I certify that the information provided in this INGREZZA® (valbenazine) capsules Patient Assistance Program (the “PAP”) Application is complete and accurate to the best of my knowledge, I have prescribed INGREZZA based on my judgment of medical necessity, and I will supervise the patient’s medical treatment. I certify that, where required by law, I have obtained my patient’s written legal permission to share identifiable information with Neurocrine Biosciences, Inc. and the INBRACE Support Program Pharmacy. I authorize the forwarding of this prescription and information to the INBRACE Support Program Pharmacy. I understand that neither I nor the patient, LTC facility, or pharmacy may seek reimbursement for any free or discounted product received under the PAP. Patients are not eligible for the PAP if their insurance plan or employer participates in an alternate funding program (also sometimes referred to as patient advocacy program, alternative access program, or specialty network) requiring the patient to apply to a manufacturer’s patient assistance program or otherwise pursue specialty drug prescription coverage through an alternate funding vendor as a condition of, requirement for, or prerequisite to coverage of relevant Neurocrine products, or that otherwise denies, restricts, eliminates, delays, alters, or withholds any insurance benefits or coverage contingent upon application to, or denial of eligibility for, specialty drug prescription coverage through the alternate funding program. Patients also are not eligible if such plan or program changes or hides the patient’s insurance coverage to make the patient appear to be underinsured and eligible for the PAP. The PAP requires the healthcare provider or facility to retain proof of patient income on file in their office. For purposes of an audit, the PAP may ask for a copy of the patient’s IRS 1040 form or other proof of income. I agree to notify the PAP if I become aware at any time in the future of changes in my patient’s circumstances that would affect eligibility, including but not limited to changes in health insurance status or coverage, financial status, or United States residency status. I understand that Neurocrine Biosciences, Inc. reserves the right to change or terminate the PAP at any time.
Click here to sign
  
 
(Original signature required - *If required by applicable law, please attach copies of all prescriptions on official state prescription forms)
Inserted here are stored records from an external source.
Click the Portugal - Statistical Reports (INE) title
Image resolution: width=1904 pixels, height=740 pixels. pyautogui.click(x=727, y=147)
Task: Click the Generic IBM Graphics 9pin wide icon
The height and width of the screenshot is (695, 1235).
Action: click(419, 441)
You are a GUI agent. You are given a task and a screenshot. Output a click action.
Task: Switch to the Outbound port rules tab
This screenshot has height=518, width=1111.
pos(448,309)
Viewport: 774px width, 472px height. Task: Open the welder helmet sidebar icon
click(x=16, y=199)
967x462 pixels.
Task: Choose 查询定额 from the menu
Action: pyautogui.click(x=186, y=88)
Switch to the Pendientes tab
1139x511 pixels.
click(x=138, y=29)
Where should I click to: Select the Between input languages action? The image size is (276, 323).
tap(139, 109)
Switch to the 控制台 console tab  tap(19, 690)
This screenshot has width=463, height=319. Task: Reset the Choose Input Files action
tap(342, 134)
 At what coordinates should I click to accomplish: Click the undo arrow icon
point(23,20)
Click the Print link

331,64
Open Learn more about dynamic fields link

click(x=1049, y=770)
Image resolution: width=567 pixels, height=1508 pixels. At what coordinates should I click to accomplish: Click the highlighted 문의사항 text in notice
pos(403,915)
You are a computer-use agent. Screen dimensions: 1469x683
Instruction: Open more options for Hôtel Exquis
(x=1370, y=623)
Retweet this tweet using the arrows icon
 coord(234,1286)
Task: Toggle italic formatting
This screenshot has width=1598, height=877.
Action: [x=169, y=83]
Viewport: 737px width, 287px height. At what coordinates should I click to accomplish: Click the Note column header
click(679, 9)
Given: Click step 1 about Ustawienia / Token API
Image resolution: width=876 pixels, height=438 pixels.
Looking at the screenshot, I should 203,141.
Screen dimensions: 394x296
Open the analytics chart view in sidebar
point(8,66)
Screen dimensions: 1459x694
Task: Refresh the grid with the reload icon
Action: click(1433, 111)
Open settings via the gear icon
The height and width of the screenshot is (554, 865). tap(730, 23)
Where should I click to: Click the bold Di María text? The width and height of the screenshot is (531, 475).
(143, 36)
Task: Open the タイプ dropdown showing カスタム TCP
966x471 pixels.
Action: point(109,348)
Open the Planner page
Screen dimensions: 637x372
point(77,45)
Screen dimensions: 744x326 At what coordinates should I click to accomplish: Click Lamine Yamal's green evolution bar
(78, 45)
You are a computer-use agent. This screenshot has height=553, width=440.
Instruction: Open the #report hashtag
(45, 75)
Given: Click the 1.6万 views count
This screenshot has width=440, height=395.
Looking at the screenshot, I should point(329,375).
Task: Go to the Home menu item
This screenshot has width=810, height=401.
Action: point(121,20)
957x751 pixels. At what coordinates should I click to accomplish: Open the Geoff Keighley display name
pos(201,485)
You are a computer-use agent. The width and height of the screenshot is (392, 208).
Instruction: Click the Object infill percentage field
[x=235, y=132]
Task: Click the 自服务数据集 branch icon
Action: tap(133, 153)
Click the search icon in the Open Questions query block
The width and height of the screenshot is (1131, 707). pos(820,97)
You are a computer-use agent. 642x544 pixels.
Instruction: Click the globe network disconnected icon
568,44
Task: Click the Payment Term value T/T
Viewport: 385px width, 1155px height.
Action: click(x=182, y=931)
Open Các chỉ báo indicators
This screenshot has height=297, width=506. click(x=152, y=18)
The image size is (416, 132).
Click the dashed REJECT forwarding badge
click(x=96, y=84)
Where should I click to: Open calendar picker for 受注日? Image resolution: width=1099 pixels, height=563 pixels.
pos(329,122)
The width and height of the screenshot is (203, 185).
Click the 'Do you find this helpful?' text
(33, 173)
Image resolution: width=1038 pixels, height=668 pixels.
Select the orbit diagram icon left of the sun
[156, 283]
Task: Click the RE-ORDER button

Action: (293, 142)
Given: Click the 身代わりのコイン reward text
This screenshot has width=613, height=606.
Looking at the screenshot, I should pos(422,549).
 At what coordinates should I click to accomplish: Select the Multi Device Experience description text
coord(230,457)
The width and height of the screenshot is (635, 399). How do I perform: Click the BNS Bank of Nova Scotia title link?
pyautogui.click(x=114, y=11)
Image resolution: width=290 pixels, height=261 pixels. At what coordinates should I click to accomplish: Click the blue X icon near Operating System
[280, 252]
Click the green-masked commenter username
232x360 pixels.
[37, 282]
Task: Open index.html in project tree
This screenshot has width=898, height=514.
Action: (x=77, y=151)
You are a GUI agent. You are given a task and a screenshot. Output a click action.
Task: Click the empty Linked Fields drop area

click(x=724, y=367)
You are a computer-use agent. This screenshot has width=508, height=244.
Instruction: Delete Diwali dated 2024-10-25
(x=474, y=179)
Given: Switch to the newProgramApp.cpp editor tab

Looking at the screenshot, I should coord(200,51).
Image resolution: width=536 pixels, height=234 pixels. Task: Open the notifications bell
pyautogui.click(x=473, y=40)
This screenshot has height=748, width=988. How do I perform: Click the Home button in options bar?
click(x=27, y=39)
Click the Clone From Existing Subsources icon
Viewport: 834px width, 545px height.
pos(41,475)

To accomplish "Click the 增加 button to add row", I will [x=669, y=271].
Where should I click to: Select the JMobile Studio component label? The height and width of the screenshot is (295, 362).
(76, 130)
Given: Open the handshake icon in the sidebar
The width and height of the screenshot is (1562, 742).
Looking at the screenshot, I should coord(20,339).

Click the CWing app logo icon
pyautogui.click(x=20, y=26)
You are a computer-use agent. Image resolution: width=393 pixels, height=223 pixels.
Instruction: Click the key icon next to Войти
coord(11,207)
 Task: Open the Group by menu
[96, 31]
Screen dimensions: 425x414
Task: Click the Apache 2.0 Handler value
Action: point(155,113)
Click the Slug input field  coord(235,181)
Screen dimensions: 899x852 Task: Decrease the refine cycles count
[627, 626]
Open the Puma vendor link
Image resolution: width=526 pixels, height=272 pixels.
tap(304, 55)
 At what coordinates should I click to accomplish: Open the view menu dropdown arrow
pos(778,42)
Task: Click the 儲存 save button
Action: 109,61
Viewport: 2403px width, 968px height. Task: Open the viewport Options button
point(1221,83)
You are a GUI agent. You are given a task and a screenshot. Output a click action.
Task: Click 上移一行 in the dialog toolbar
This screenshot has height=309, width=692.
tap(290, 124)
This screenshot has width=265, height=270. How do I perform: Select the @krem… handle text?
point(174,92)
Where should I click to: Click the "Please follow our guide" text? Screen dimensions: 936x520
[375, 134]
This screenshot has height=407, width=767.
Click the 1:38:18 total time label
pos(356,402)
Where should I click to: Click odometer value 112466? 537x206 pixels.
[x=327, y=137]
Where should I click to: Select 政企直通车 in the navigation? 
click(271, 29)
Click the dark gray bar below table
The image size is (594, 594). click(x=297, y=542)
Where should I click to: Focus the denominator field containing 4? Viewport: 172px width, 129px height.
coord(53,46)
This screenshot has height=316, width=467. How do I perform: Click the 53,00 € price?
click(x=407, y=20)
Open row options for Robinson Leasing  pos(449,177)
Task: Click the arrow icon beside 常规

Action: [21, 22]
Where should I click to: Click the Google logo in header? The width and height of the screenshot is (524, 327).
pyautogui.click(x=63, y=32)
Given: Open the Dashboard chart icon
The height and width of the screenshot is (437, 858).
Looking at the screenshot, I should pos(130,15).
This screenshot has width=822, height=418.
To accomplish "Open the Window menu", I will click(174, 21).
 Patient HIPAA Authorization for Use and Disclosure of Protected Health Information
I authorize Neurocrine, companies working with Neurocrine, and my healthcare provider and pharmacy to use and disclose to Neurocrine, and companies working with Neurocrine, my Protected Health Information (“PHI”), for the following purposes (1) providing financial assistance options, (2) reimbursement support, (3) medication compliance and persistence, and (4) other treatment-related services, including providing information and materials related to such services (collectively called “Support Services”). I authorize the disclosure of my PHI to specific individuals who are identified on the INGREZZA Patient Assistance Program Application. I understand that the companies working with Neurocrine, including my pharmacy, may receive payment for the use and disclosure of my PHI. I understand that once it is disclosed, it may be re-disclosed by the recipient(s). After such a disclosure, the information may no longer be protected by HIPAA or the terms of this authorization against further redisclosure. I understand that this authorization shall continue in effect for a period of ten years unless a shorter period is required by law. I understand that I may revoke this authorization to use or disclose my PHI by contacting an INBRACE Support Program representative by telephone (844-647-3992) or by mailing a letter to Neurocrine, Attn: INBRACE Support Program, 12780 El Camino Real, San Diego, CA 92130. I understand that my healthcare provider, pharmacy, and/or Neurocrine will not condition my treatment on signing this Authorization. I can choose not to sign this Authorization. However, if I choose not to sign, Neurocrine will not be able to help me with Support Services as described above. I may obtain a copy of this Authorization.